While San Francisco’s once-flourishing art community has been diminished by big tech money, it’s still a city that Machado looks forward to coming home to. He trades ungodly bridge watch shifts just to be on duty when his ship cruises under the Golden Gate Bridge. “I get out of town enough to appreciate what’s still here,” he says, “but the art scene has really changed. A huge chunk of friends have left the Bay Area because they’re not able to afford it. In my mind, San Francisco’s golden time is the Mission School period of the 1990s.” 

He’s referring to the city’s folk-art movement, epitomized by artists like Barry McGee, Margaret Kilgallen, Chris Johanson, Thomas Campbell, and a slew of others. The raw, ironic anti-consumerism in the Mission School’s aesthetic is clearly an influence on Machado. McGee sprayed graffiti on boxcars and billboards that pushed wants rather than necessities, and painted portraits of alcoholics on empty liquor bottles he found. Kilgallen repurposed items found on the corners as canvases. The streets of San Francisco were once their ocean. 

The Mission School’s origins are tied to The Art Institute of San Francisco, Machado’s MFA alma mater. “I moved here in 2005,” he says, “so I really didn’t get to experience it. But there was still a little bit of the Mission School’s magic left back then. It feels more sterile these days, but it’s such a resilient city. I think it’s going to continue to surprise people.” 

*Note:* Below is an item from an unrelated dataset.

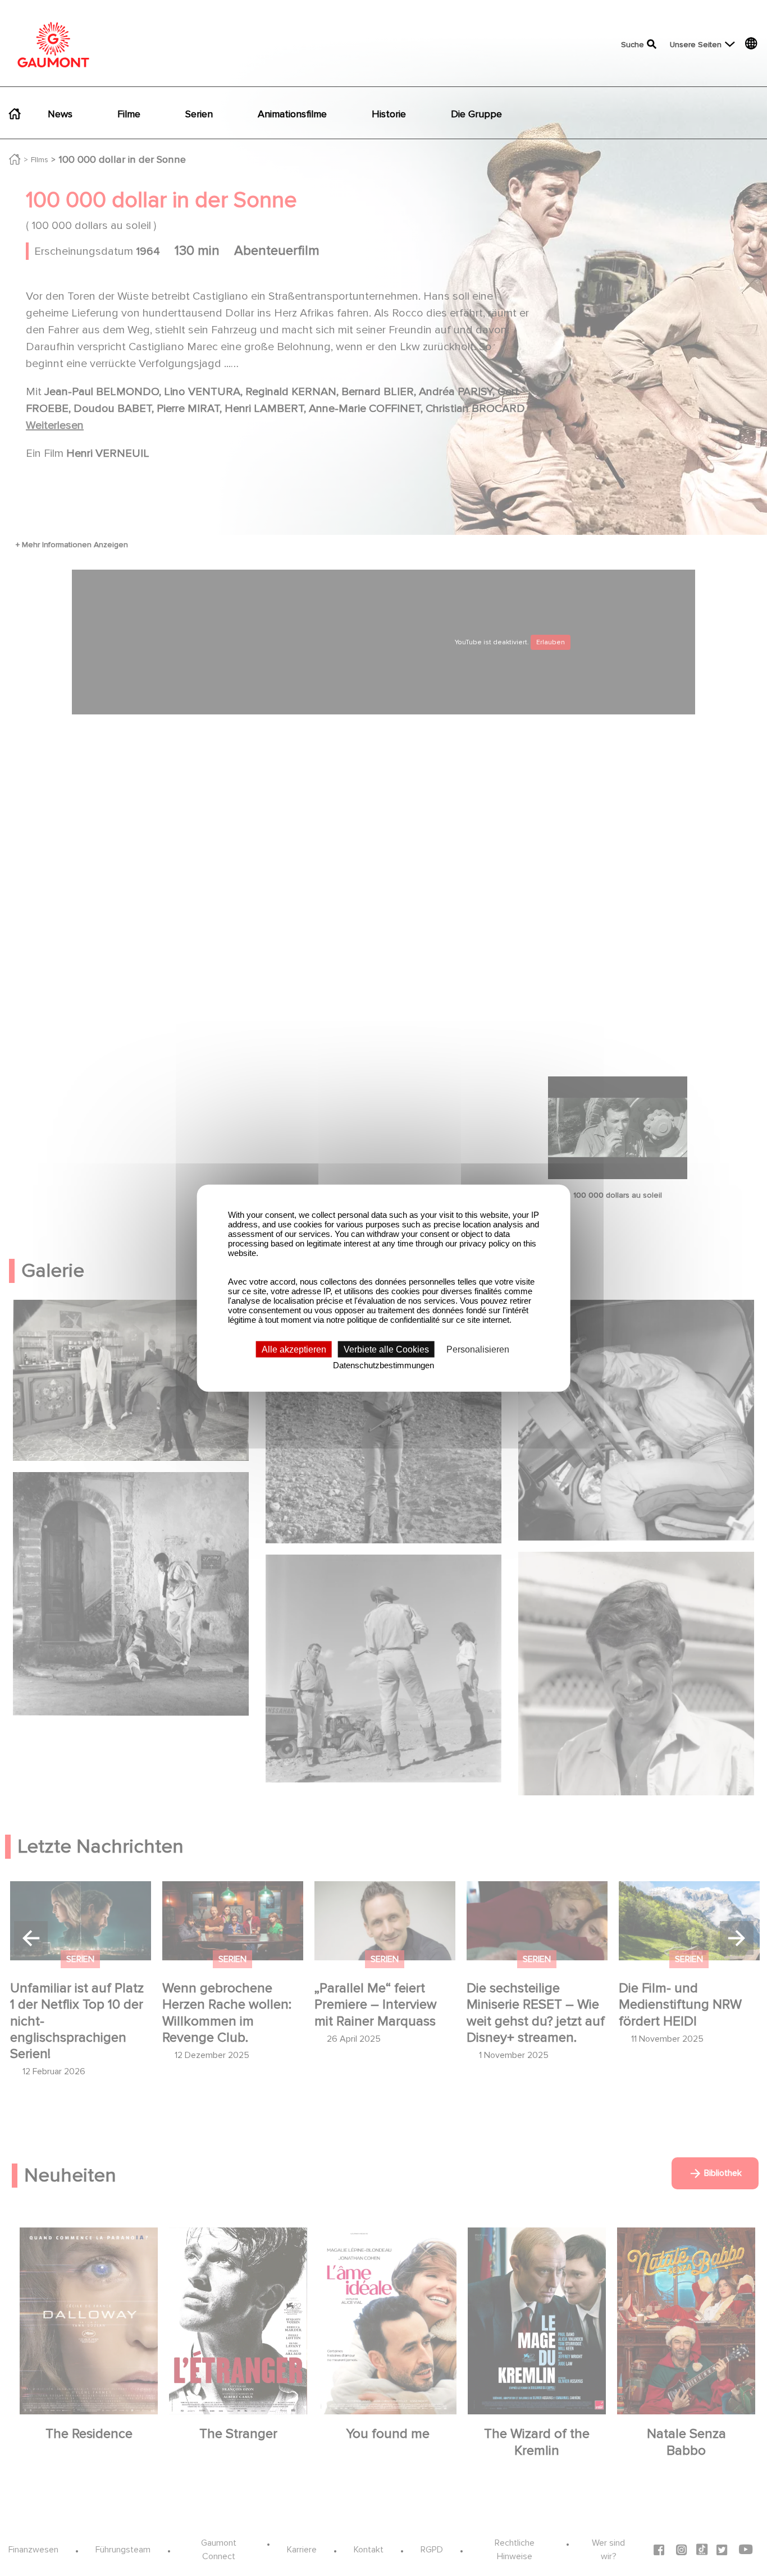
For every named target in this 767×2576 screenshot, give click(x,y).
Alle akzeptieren (294, 1349)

Amato-Salvatierra and Palmer point out novelty waves as Larus glides along the waterfront. They discuss the Goldilocks conditions of swell and tide needed to turn them on. A luxury sailing yacht worth hundreds of thousands of dollars crosses the bow. Pirates with deep pockets. The three friends wave at them—as is the unwritten boating code when wakes cross. The waves are seen but not returned. 

“Rich assholes like that never wave back,” Jay says. Everyone laughs in agreement. 

Central to Machado’s shipping container work is a critique of consumerism. Scaling up at Facebook’s SF HQ, 2019. Photograph courtesy of Martin Machado.

Machado, Palmer, and Amato-Salvatierra talk color schemes for Larus. Pink, turquoise, and maroon are not ruled out. Using Larus to launch a micro-crabbing business is also discussed. Machado is right about San Francisco being resilient, especially as machinations to catch crustaceans with a neon sailboat by an artist, a fisherman, and a firefighter are still attainable dreams in the city. Wind is starting to funnel through the Golden Gate like a turbine, white-capping the middle of the bay. It’s time to head back. After jibing, the sail fills and Larus starts heeling through the chop back toward the harbor. Machado’s riding high on the starboard side, studying the patterns.